Next, replicate the function settings we added to Terraform to local.settings.json:

{
  "IsEncrypted": false,
  "Values": {
    "CREATEKV_AZURE_SUBSCRIPTION_ID": "...",
    "CREATEKV_AZURE_TENANT_ID": "...",
    "CREATEKV_LOCATION": "...",
    "CREATEKV_RESOURCE_GROUP_NAME": "...",
    "FUNCTIONS_WORKER_RUNTIME": "python"
  }
}

Finally, add the following code to __init__.py. We'll walk through it in more detail soon. If I were writing this code again, I wouldn't use ConcertAzureFuncError to handle control flow, but this works and it's not too bad :). See below the code dump for explanations of each piece.

§ **Given task 1**: Switch "ConcertAzureFuncError" to "FunctionControlError" and give the Azure function setup text again, between "Finally, add the" and "of each piece.", inclusive.

§ **Source material**:

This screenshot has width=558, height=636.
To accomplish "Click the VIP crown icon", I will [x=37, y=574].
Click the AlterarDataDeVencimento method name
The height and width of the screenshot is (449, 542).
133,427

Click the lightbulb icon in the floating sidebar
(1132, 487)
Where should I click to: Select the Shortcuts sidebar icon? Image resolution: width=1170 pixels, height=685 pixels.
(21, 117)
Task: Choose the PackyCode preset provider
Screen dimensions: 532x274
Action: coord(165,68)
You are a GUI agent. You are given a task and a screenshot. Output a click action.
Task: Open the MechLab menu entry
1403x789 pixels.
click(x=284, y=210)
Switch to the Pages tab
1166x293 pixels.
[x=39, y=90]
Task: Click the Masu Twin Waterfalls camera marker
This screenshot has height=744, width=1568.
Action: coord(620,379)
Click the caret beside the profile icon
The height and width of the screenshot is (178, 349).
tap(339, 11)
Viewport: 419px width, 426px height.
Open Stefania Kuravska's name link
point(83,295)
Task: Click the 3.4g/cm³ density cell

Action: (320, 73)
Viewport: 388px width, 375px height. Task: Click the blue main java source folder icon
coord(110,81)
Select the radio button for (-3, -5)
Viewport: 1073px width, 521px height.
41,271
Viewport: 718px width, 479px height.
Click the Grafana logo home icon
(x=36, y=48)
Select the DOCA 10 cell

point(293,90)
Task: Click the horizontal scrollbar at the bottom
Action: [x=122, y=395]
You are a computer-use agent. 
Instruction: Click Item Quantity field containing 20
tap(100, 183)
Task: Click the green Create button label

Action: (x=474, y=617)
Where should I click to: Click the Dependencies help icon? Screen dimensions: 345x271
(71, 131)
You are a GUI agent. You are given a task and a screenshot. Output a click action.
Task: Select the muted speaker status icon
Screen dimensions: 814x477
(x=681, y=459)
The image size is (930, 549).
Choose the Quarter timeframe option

§ **Given task 2**: Write out the entries between the line holding "Where should I click to: Click" and the last line of the entries, inclusive.

§ **Written reply 1**:
Finally, add the following code to __init__.py. We'll walk through it in more detail soon. If I were writing this code again, I wouldn't use FunctionControlError to handle control flow, but this works and it's not too bad :). See below the code dump for explanations of each piece.

§ **Written reply 2**:
Where should I click to: Click the Dependencies help icon? Screen dimensions: 345x271
(71, 131)
You are a GUI agent. You are given a task and a screenshot. Output a click action.
Task: Select the muted speaker status icon
Screen dimensions: 814x477
(x=681, y=459)
The image size is (930, 549).
Choose the Quarter timeframe option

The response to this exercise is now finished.